# Linear Algebra Basics

## Why Study Linear Algebra? 

Think of Linear Algebra as basic operatons on vectors and matrices. 

You've seen how we can represent groups of numbers in vectors and matrices. This makes them easier to manage. But once we do that, we need to be able to decide what *add*, *subtract*, *multiply* etc. mean on these "numbers". 

So, we learn Linear Algebra so that we can do basic maths on these "numbers". We'll see examples of parallels here in a while. 

## Vectors 

A **vector** in ${\mathbb{R}}^n$ is an $n$-tuple. That means a shape of  `(n,)`. They can be *horizontal* and are called **row vectors** or vertical in which case they are called **column vectors** (the default).

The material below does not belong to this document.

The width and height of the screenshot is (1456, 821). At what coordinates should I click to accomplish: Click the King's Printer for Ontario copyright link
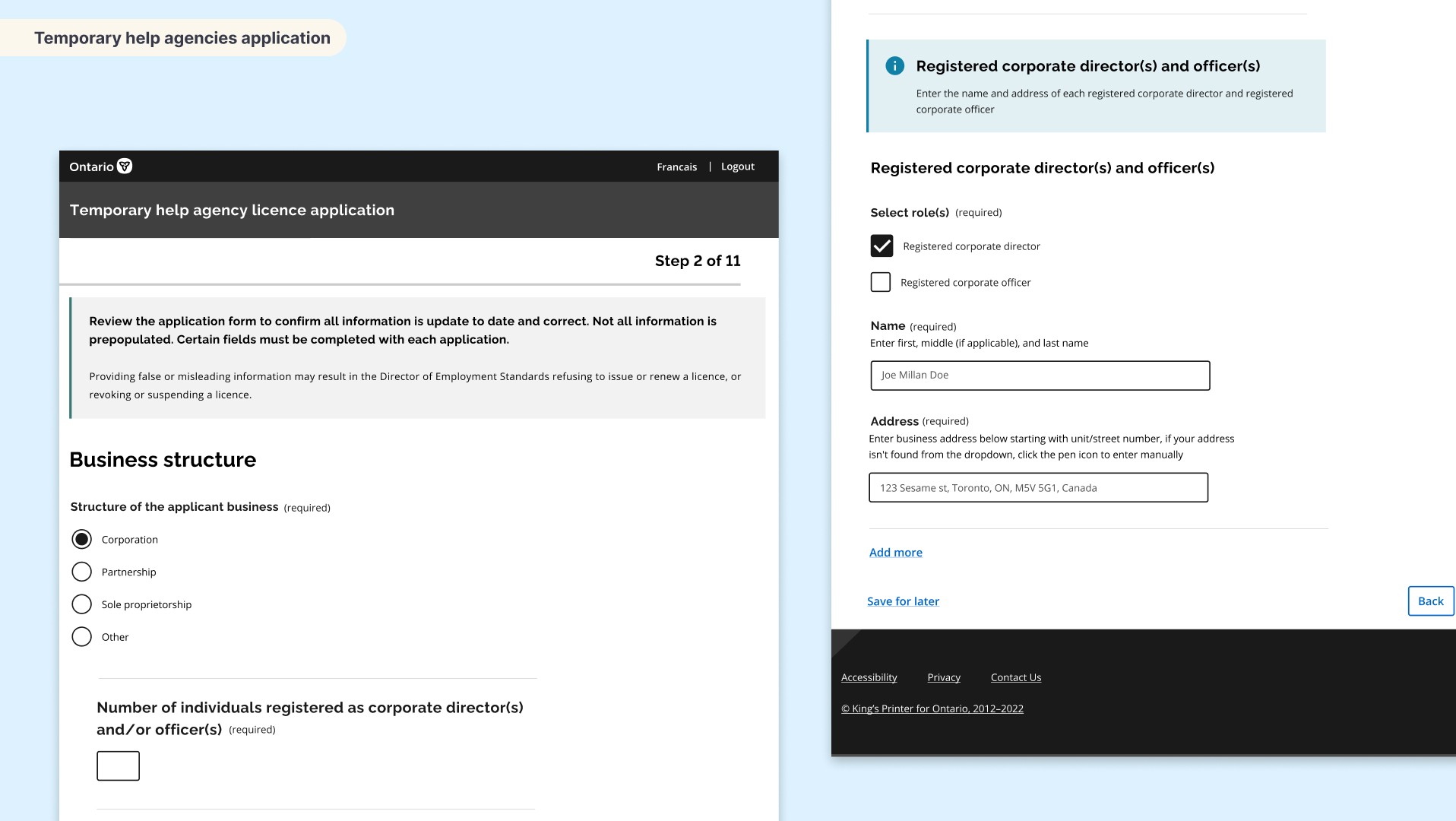point(932,708)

We created and looked at basic vectors in the numpy intro. 

## Vector Norm

The **norm** of a vector is a measure of its length. There are many ways of defining the length of a vector depending on the metric used (i.e., the distance formula chosen). So, let's take a look at some distance formulae first. 

### Euclidean Distance 

Euclidean distance is what you are already familiar with. The Euclidean distance between two points $(x_1, y_1)$ and $(x_2, y_2)$ is given as: 

$$ 
\sqrt{(x_2 - x_1)^2 + (y_2 - y_1)^2}
$$

Visually, this would look like this: 

If we take any vector and take it's x- and y-coordinates as its components, we can redefine the above like so:

This length is then called the *L-2 Norm* of the vector -- the stuff you know as the magnitude. The specific formula then is: 

$$\Vert v \Vert_{2} = \sqrt{\sum_i v_i^2}$$

where $v_i$ are the elements of the vector $v$.

### Manhattan Distance 

What happens if we don't square the values? It doesn't make sense in the pythogarean sense of the value but sometimes, it is quite useful.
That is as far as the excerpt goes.